▶ [Exercise description]:
A copy of the listing below is needed, exact in every line and without images.
Segment Start: Study material
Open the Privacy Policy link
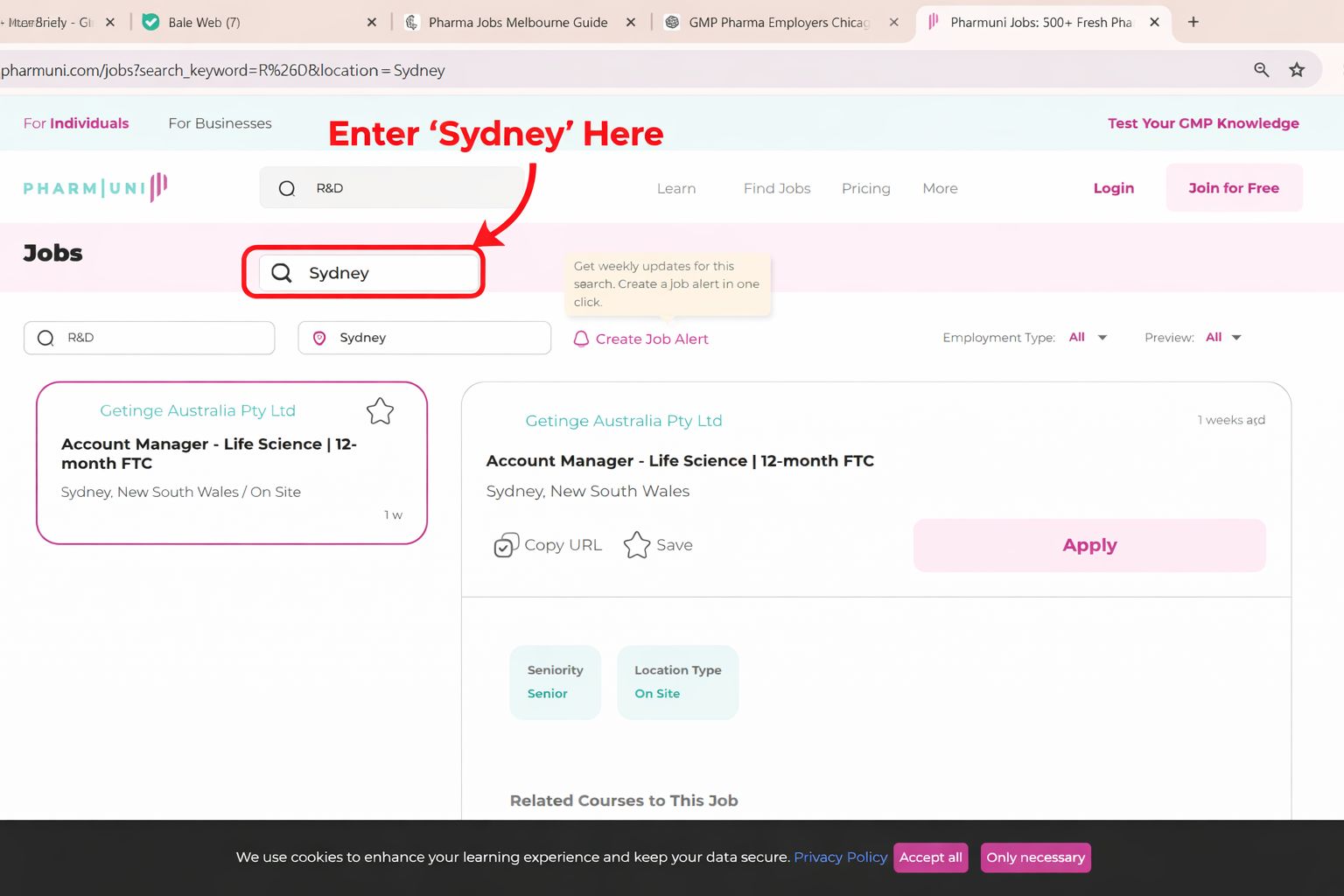840,858
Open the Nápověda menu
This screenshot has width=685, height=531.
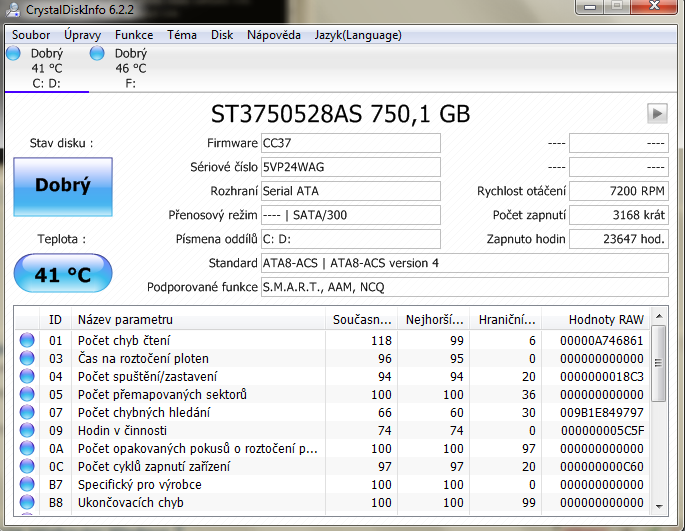[272, 35]
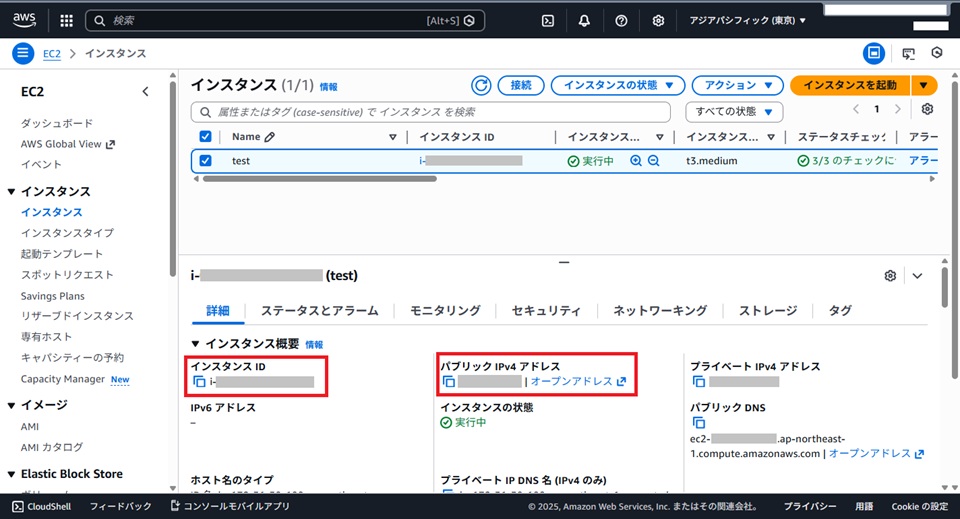
Task: Toggle the select-all instances checkbox
Action: [206, 137]
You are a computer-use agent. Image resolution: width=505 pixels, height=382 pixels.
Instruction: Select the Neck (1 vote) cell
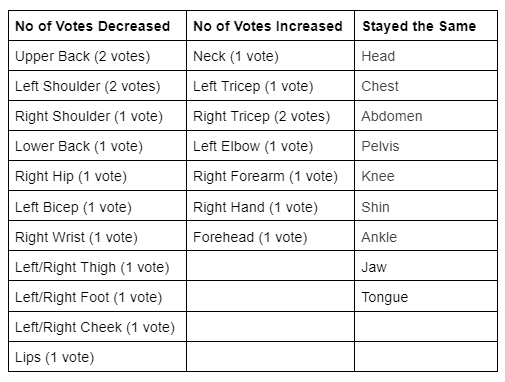(270, 56)
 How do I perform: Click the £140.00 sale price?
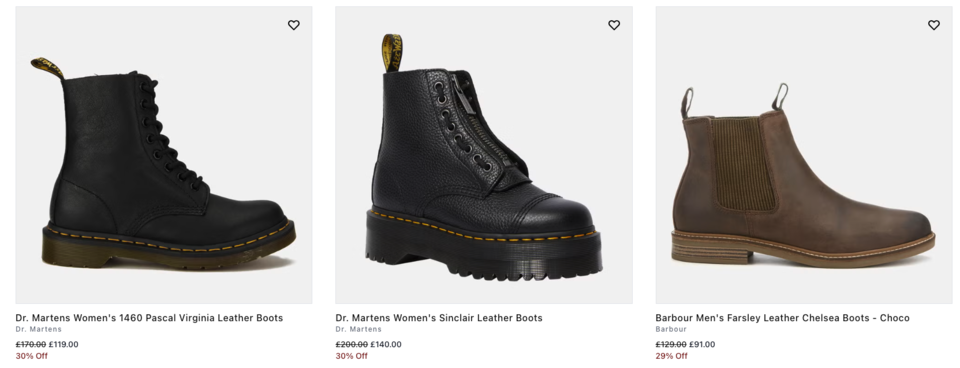[384, 344]
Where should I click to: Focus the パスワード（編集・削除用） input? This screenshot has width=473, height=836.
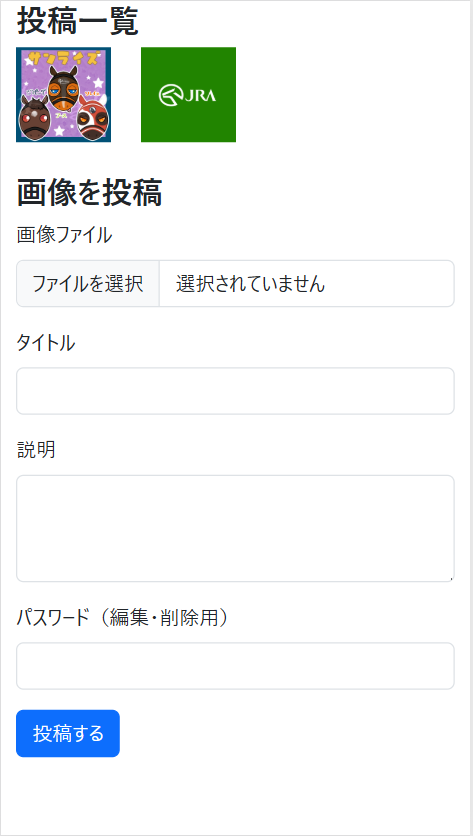click(x=235, y=666)
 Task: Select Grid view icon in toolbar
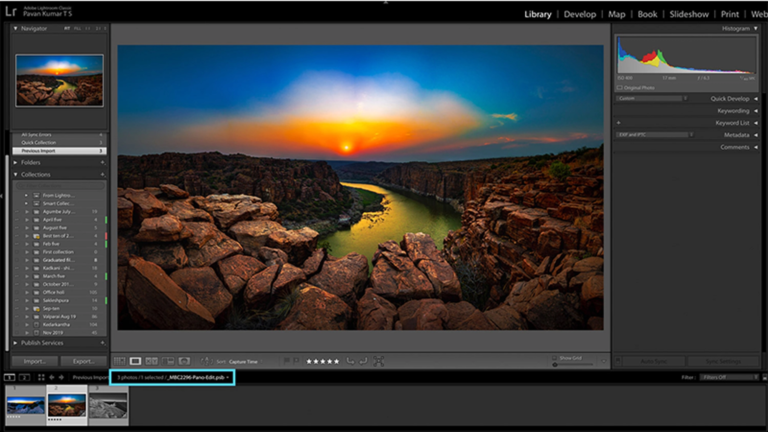click(x=120, y=361)
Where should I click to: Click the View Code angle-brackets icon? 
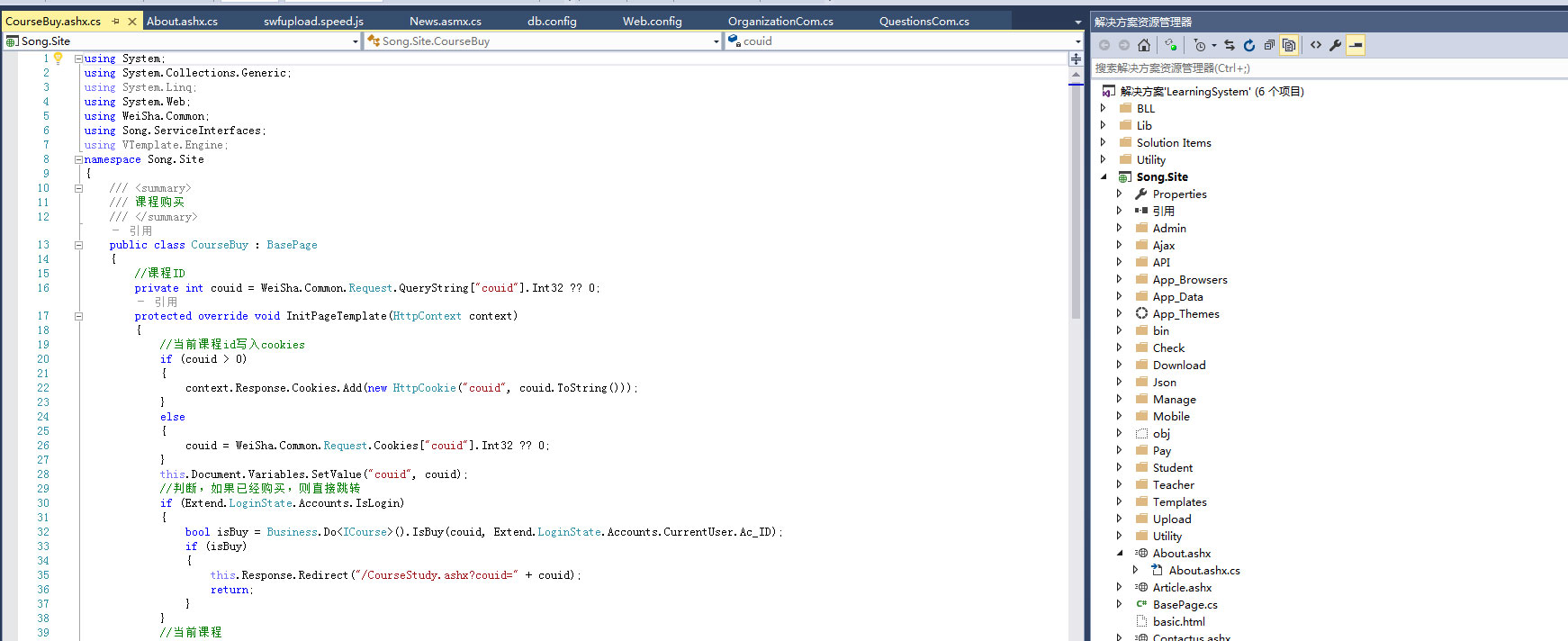tap(1316, 45)
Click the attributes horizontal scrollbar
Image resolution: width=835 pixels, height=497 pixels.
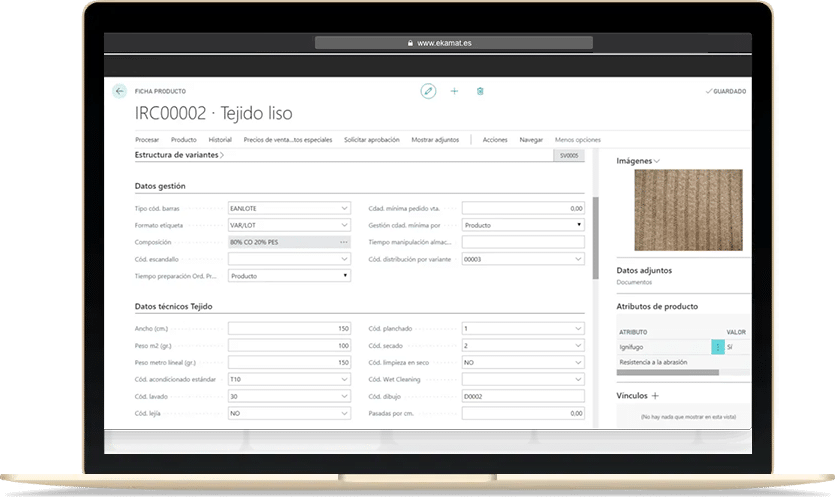click(x=667, y=372)
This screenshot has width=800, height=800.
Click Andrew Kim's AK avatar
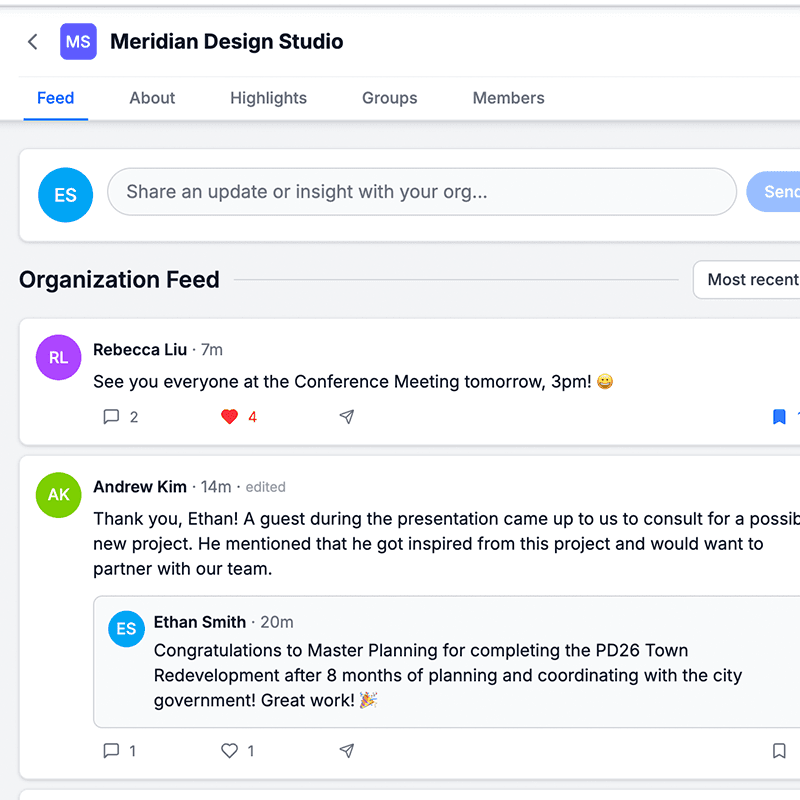(x=58, y=495)
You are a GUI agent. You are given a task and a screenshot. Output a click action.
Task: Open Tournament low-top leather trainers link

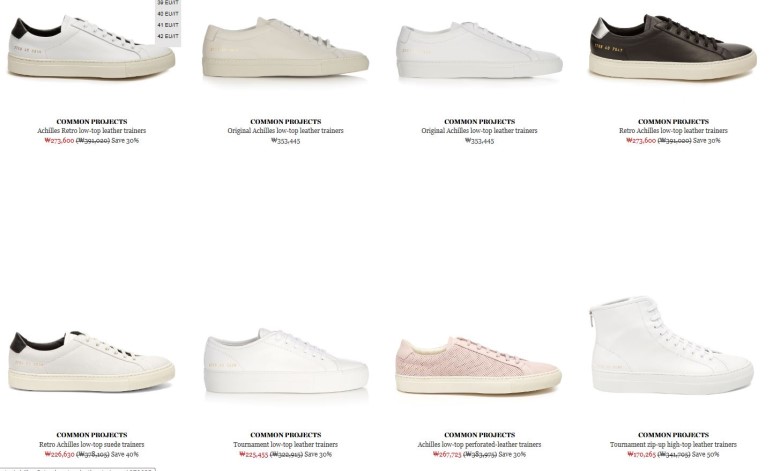pyautogui.click(x=285, y=444)
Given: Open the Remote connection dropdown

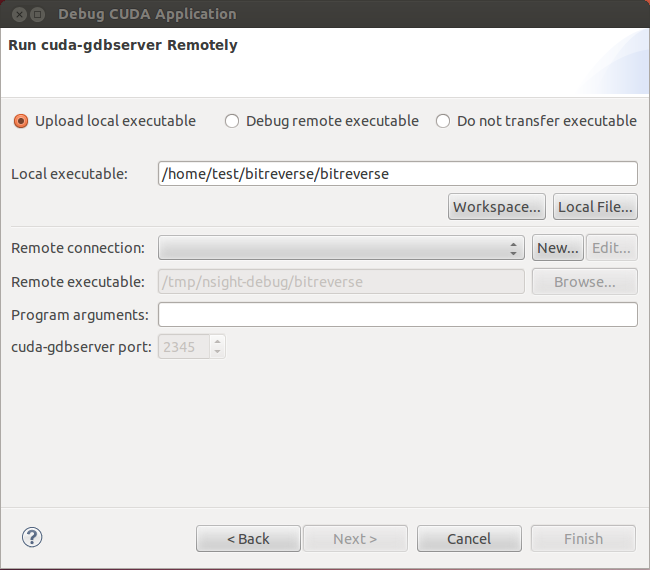Looking at the screenshot, I should pyautogui.click(x=341, y=248).
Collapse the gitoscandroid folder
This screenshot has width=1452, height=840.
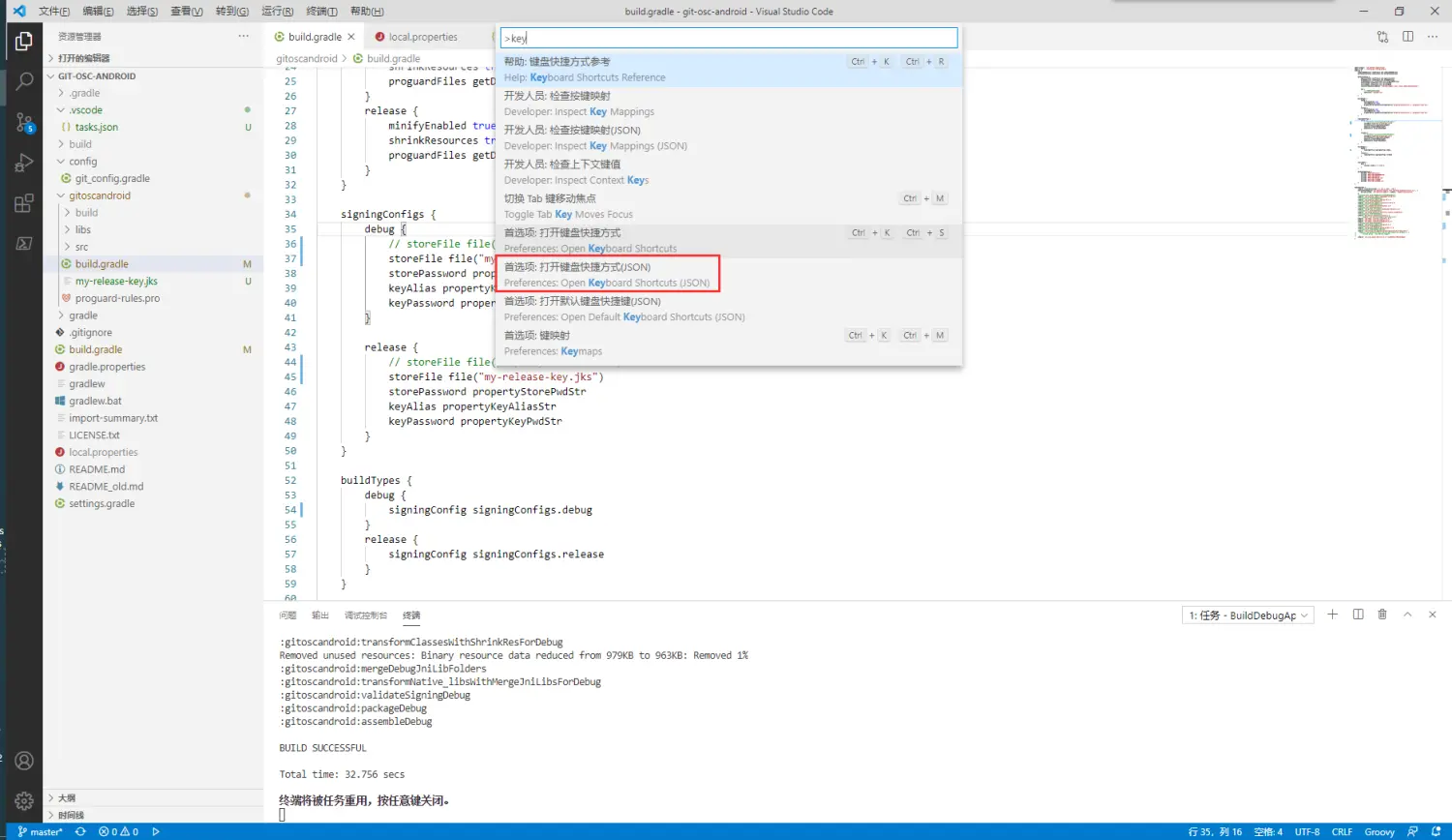point(99,195)
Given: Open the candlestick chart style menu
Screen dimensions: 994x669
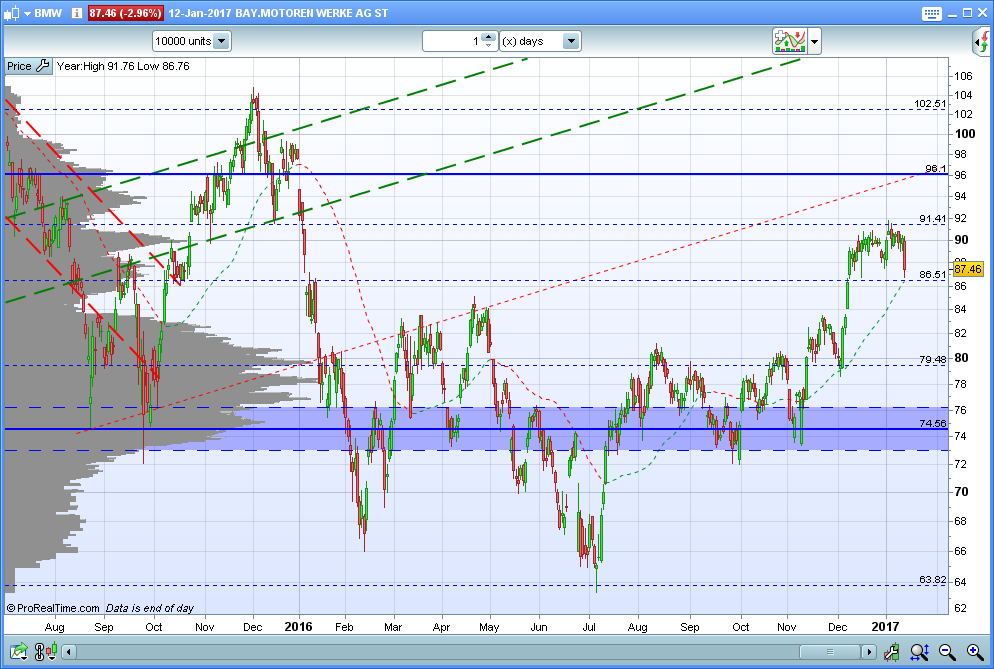Looking at the screenshot, I should coord(51,651).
Segment End: Study material
▶ [Answer section]:
Open the Privacy Policy link
840,858
Open the Nápověda menu
This screenshot has width=685, height=531.
[272, 35]
Task: Toggle the select-all instances checkbox
Action: [206, 137]
You are a computer-use agent. Image resolution: width=505 pixels, height=382 pixels.
Instruction: Select the Neck (1 vote) cell
(270, 56)
 How do I perform: Click the £140.00 sale price?
[384, 344]
Where should I click to: Focus the パスワード（編集・削除用） input? This screenshot has width=473, height=836.
click(x=235, y=666)
 Task: Select Grid view icon in toolbar
click(x=120, y=361)
Where should I click to: Click the View Code angle-brackets icon? 
tap(1316, 45)
Click the attributes horizontal scrollbar
Image resolution: width=835 pixels, height=497 pixels.
click(x=667, y=372)
This screenshot has width=800, height=800.
Click Andrew Kim's AK avatar
(x=58, y=495)
You are a GUI agent. You are given a task and a screenshot. Output a click action.
Task: Open Tournament low-top leather trainers link

pyautogui.click(x=285, y=444)
Given: Open the Remote connection dropdown

Looking at the screenshot, I should pyautogui.click(x=341, y=248).
Collapse the gitoscandroid folder
This screenshot has width=1452, height=840.
point(99,195)
Given: Open the candlestick chart style menu
Screen dimensions: 994x669
Looking at the screenshot, I should coord(51,651).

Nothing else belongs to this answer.